The Research: A 1992 study found that within a group of children, more male subjects had been diagnosed with anxiety disorder by age 11 than female subjects; however, when test subjects were 15, that trend had reversed, and female subjects were far more likely to be diagnosed with anxiety disorder. Why do girls become more anxious as they age? UCLA anxiety expert Michelle Craske told Slate that it boils down to how boys and girls are differently socialized: "There's quite a lot of evidence that little girls who exhibit shyness or anxiety are reinforced for it, whereas little boys who exhibit that behavior might even be punished for it."
And there's also a cultural expectation that women will be more anxious and emotional in general: as Taylor Clark, author of Nerve: Poise Under Pressure, Serenity Under Stress, and the Brave New Science of Fear and Cool, noted, women are accused of being anxious more often than men — for example, men who go to their doctors with concerns about their heart healthy typically get referred to a cardiologist, while women are often dismissed as "worrywarts" and told that their symptoms are just a by product of their anxiety.
6. You Were Born A Nervous Baby
The Theory: Some of us really are just born this way.
The Research: Harvard psychologist Jerome Kagan has spent several decades tracking babies from birth to adulthood and found that the ones who were most stressed out by "novel stimuli" as infants — i.e. babies who hated strange noises, toys, and smells — typically grew up into anxious teens and adults. Those anxious individuals showed brain differences from infanthood on, with MRIs revealing thicker cortexes among anxious infants. Researchers aren't totally sure which is the anxiety chicken and which is the anxiety egg — do anxious people develop thicker cortexes, or do thick cortexes cause anxiety? — but they do hope that this can help people get earlier and more effective treatment.

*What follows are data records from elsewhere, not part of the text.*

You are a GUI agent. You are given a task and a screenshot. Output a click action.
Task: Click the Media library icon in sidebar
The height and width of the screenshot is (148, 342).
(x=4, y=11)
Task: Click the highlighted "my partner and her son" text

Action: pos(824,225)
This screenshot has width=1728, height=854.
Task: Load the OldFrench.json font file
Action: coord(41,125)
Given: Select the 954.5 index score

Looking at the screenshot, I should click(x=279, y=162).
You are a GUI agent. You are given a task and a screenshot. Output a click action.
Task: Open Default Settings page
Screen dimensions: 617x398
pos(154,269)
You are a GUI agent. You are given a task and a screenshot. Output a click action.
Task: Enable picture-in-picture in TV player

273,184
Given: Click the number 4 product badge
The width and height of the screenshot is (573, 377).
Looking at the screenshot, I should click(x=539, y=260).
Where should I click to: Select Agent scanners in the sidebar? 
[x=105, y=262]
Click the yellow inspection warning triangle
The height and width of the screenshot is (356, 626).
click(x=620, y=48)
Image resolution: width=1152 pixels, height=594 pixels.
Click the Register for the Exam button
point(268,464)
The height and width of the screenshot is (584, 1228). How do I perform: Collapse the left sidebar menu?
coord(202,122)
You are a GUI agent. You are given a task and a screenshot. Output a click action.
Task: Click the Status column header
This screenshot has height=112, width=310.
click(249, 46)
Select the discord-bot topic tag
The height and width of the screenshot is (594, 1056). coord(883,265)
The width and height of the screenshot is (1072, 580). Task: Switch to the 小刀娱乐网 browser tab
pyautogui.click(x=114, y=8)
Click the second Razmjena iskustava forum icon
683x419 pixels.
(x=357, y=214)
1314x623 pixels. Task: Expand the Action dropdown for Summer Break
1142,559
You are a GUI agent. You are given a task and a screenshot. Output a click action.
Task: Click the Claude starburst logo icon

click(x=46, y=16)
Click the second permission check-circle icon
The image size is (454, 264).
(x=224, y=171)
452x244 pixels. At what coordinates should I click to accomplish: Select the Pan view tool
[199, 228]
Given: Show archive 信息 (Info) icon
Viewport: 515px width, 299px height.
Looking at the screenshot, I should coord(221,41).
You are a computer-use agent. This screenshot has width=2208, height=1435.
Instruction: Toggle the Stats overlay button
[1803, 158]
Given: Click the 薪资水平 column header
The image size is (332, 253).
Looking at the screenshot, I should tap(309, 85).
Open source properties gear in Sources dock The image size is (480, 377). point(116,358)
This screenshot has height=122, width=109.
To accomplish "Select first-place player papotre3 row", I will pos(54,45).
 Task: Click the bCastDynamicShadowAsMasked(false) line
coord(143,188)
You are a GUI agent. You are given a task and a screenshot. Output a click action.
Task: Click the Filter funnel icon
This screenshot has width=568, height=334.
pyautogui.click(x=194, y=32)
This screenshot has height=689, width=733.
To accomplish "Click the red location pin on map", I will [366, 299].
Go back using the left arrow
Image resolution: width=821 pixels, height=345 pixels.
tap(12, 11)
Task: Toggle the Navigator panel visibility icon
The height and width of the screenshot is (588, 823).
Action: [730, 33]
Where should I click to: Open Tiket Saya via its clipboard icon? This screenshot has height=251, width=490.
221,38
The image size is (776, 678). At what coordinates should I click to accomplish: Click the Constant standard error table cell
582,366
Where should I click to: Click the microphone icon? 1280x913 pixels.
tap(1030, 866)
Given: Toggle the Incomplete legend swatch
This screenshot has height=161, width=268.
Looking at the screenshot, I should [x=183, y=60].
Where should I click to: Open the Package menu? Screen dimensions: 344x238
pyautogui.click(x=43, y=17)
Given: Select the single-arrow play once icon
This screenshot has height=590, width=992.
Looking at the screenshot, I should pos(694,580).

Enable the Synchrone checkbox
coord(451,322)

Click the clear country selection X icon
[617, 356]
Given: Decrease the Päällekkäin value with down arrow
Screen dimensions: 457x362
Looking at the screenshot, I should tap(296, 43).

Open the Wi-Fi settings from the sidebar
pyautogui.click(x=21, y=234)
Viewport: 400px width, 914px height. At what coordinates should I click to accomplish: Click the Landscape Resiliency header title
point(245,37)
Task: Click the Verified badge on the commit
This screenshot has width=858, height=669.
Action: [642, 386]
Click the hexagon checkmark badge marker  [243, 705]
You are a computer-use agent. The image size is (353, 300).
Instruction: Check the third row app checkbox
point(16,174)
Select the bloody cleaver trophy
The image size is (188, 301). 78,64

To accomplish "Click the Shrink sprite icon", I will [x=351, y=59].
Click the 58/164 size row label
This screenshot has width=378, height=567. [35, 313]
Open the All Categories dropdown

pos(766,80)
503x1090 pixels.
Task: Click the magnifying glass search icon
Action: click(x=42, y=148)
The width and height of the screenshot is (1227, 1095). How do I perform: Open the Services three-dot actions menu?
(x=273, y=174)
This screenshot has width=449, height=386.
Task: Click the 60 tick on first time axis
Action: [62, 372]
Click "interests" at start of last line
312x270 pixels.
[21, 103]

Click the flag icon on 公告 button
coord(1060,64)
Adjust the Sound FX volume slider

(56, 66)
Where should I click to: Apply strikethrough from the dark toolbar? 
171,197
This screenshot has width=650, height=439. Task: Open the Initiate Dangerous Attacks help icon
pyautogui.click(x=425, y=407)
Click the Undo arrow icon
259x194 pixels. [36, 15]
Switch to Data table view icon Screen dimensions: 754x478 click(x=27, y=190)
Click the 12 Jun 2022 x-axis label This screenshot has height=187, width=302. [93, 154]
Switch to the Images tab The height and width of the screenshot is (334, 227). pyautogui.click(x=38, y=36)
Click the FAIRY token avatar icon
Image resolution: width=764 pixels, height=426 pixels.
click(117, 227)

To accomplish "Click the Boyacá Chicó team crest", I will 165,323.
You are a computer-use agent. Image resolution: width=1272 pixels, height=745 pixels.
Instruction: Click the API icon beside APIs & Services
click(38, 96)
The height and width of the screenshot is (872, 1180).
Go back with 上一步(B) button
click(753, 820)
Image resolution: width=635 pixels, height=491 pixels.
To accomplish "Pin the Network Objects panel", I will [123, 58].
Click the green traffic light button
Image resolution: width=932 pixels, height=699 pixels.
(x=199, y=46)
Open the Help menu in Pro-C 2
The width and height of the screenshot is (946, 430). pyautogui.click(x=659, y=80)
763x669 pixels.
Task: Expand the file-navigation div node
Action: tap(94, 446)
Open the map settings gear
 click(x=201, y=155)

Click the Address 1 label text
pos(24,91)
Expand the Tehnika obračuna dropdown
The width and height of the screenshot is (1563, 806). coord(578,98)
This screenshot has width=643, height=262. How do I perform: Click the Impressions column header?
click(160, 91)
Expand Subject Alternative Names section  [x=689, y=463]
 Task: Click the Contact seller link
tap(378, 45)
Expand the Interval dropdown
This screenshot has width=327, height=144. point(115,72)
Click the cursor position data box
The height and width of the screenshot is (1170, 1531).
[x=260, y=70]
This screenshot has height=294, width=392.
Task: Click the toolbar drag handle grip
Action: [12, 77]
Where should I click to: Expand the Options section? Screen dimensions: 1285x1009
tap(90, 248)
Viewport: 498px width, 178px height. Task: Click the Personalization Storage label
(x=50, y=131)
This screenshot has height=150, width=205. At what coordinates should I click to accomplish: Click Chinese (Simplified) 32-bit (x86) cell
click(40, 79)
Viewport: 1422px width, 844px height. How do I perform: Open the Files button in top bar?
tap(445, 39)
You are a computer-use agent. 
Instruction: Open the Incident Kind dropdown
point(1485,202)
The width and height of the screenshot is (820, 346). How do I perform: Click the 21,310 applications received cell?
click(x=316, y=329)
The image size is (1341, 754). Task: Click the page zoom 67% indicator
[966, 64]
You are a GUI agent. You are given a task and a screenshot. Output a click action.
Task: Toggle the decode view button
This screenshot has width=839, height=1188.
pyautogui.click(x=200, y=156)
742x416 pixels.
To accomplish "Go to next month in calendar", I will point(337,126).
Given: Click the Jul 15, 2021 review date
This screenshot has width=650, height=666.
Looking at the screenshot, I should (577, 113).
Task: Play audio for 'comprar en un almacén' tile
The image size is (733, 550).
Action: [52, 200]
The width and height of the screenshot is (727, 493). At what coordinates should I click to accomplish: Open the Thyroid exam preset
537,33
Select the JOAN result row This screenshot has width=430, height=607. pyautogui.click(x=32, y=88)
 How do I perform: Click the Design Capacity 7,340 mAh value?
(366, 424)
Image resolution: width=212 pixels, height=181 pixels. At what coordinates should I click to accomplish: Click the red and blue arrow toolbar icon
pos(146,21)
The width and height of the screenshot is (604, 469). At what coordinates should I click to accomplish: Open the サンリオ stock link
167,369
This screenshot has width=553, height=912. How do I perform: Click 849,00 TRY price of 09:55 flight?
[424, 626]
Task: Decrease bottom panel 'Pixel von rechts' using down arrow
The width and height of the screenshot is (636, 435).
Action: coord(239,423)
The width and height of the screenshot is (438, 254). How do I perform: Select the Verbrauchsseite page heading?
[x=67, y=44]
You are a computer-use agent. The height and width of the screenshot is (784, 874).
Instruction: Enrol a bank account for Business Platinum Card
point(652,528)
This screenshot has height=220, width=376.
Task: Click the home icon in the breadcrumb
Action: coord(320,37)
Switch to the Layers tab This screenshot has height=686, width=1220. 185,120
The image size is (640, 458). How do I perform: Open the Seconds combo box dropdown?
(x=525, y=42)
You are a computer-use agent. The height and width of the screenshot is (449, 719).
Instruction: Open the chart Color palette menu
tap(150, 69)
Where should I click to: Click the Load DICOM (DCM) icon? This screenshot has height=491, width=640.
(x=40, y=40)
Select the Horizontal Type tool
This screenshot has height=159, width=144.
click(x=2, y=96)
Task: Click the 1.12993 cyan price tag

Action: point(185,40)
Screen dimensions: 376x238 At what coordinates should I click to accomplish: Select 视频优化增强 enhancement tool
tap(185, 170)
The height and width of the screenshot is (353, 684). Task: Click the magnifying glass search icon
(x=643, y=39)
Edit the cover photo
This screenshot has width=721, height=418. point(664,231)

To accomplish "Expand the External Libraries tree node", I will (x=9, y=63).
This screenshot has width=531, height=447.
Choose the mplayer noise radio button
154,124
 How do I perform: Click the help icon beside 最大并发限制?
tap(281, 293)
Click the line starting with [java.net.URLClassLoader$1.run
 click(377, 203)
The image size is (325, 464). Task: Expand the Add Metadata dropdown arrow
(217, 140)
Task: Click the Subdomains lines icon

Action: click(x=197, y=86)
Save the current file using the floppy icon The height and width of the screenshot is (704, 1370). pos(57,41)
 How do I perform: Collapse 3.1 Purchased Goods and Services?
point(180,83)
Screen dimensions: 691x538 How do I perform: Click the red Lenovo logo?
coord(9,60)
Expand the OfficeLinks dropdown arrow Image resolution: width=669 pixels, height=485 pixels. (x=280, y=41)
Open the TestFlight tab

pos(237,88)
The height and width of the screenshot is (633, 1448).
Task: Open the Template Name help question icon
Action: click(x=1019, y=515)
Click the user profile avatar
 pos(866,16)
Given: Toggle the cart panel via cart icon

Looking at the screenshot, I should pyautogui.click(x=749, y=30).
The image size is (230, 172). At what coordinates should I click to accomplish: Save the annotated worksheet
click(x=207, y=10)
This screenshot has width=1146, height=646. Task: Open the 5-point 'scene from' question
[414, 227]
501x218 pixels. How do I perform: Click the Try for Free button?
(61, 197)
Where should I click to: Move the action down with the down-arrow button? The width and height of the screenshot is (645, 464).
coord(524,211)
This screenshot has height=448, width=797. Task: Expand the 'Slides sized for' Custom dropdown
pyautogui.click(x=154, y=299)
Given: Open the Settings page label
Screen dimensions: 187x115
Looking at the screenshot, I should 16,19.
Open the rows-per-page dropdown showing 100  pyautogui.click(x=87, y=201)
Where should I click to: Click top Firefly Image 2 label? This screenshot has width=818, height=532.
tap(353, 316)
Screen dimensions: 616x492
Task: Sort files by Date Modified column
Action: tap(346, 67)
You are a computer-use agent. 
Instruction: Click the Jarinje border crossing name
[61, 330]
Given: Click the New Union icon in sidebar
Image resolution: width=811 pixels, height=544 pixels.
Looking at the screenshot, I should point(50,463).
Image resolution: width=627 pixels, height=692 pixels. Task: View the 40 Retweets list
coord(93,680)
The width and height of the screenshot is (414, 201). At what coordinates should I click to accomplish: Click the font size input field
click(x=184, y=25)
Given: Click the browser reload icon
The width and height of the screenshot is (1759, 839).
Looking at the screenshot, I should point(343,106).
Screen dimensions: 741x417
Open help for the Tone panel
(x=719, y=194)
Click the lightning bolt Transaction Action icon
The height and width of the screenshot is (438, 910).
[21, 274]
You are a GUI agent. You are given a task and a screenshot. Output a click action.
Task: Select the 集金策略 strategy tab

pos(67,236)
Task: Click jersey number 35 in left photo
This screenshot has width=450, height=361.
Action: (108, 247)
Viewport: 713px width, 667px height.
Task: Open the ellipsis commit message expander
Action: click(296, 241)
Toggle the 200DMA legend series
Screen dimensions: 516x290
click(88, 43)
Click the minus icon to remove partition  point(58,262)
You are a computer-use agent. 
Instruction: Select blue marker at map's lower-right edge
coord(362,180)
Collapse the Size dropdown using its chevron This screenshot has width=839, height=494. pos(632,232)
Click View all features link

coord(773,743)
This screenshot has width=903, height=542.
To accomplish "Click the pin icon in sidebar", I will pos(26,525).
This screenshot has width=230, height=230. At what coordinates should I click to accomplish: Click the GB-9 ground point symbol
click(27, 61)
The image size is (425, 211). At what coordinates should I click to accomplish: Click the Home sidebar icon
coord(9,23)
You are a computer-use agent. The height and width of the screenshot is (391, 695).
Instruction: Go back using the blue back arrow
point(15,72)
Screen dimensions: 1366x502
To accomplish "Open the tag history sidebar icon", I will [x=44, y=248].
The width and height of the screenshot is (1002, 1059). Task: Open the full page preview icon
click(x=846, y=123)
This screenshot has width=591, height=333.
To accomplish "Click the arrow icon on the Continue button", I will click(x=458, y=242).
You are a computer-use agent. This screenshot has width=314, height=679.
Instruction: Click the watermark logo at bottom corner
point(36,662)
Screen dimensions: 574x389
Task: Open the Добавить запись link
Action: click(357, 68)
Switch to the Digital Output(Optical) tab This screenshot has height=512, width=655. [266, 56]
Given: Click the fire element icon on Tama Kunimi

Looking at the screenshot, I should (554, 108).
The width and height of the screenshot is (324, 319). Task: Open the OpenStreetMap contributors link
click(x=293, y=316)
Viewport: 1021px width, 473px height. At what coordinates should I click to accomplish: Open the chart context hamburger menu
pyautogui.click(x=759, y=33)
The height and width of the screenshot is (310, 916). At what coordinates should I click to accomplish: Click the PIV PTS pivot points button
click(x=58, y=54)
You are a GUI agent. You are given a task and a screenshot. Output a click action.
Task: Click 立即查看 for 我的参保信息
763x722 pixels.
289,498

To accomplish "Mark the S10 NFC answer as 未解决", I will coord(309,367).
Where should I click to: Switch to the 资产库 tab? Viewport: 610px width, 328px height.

None of these factors will magically help you alleviate your anxiety, of course — but they might help us better understand our own anxiety, which can often feel totally inexplicable when we're in the thick of it. And perhaps most importantly, this information can be used to shut down people who think anxiety isn't a real disorder, and is "all in your head." Yeah, it is all in my head — right in my thick-ass cortex, chump!